Meyer et al demonstrated in their study that distinct EEG patterns followed propofol-induced sedation in children with epilepsy, and children with learning difficulties with no occurrence of SLP of epileptic origin.13 Spontaneous movements induced by propofol are not related to cortical activity and subcortical origin has been suggested.6 

In high doses, propofol depresses both the cortex and subcortex, thus acting as an anticonvulsant, and in low doses it acts as a proconvulsant by inhibiting the inhibitory subcortex. This results in the ‘release’ of normal hyperexcitability in the cortex.4

On many occasions combinations of drugs have been administered, as many of the anaesthetic agents (including propofol) can cause clinically evident seizures. There are reports of grand mal seizure-like motor behaviour in patients after taking fentanyl.11 The abnormal movements could be due to non-epileptic myoclonus produced by the interaction of these narcotics with opiate receptors, leading to the blocking of cortical inhibitory pathways. Patients treated with higher doses of fentanyl and its analogues may fail to exhibit seizure-like movements as high plasma opioid levels depress central neural centres.14 In this case, however, the 1mcg/kg fentanyl given three minutes before induction was not the source of these abnormal movements.

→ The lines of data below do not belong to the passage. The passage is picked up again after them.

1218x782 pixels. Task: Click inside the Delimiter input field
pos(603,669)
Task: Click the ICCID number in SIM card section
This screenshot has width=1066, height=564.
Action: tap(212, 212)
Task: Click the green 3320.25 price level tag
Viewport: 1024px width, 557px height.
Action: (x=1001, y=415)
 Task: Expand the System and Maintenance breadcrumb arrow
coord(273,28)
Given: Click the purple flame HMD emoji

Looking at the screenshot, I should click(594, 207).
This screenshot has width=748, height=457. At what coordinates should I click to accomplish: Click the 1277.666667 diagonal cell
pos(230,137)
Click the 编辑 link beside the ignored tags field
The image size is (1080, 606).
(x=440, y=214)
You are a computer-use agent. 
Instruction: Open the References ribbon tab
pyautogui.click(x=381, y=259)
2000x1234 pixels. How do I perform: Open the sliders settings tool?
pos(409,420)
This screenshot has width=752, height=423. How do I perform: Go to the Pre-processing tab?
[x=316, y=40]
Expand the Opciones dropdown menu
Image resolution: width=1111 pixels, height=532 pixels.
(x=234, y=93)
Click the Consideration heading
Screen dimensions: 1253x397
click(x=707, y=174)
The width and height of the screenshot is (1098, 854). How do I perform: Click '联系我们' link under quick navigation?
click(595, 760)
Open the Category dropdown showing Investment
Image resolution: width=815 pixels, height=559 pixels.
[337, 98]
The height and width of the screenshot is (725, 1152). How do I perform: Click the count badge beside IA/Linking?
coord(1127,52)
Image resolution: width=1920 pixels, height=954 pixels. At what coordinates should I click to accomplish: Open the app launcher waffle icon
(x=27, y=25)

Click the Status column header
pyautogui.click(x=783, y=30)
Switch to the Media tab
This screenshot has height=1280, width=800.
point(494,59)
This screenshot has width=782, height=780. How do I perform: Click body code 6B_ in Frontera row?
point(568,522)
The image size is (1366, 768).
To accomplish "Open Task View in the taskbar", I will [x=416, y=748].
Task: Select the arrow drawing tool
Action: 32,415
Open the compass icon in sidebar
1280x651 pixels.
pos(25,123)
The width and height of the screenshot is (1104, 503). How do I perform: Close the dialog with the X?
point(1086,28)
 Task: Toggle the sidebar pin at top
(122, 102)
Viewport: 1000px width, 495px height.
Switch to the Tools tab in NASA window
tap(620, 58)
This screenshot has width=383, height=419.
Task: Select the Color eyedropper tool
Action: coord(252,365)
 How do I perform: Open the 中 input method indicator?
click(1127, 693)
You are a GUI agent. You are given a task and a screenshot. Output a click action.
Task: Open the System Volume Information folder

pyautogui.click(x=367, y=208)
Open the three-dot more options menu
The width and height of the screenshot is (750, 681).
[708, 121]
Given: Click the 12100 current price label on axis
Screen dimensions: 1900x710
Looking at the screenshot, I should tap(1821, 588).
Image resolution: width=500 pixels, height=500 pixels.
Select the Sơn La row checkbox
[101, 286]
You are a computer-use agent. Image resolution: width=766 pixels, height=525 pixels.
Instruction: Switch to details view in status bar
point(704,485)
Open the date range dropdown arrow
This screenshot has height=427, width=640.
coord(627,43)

Seizures subsequent to anaphylaxis with the drug or its adjuvants may be a rare possibility. But in the present case, this possibility is unlikely because no erythema or hypotension was observed. However, peak airway pressure was increased, but there were no signs of bronchospasm on auscultation.

Serum electrolytes via ABGs showed sodium was slightly low at 131mmol/L and calcium at 0.88mmol/L was also low, however, hyponatraemia and hypocalcaemia may cause seizure-like activity, but these values were not critically low in this patient. Toxicology screen was normal so other drugs, possibly causing SLP, were ruled out.

In this patient, the course of post-operative awakening was normal and there was no evidence of post-operative abnormal muscular movements. There are case reports showing abnormal opisthotonus posture from propofol with seizures possibly developing. Controversy persists about whether or not to use more propofol or some other anticonvulsant for seizure suppression as it is liable to precipitate seizures after administration of propofol.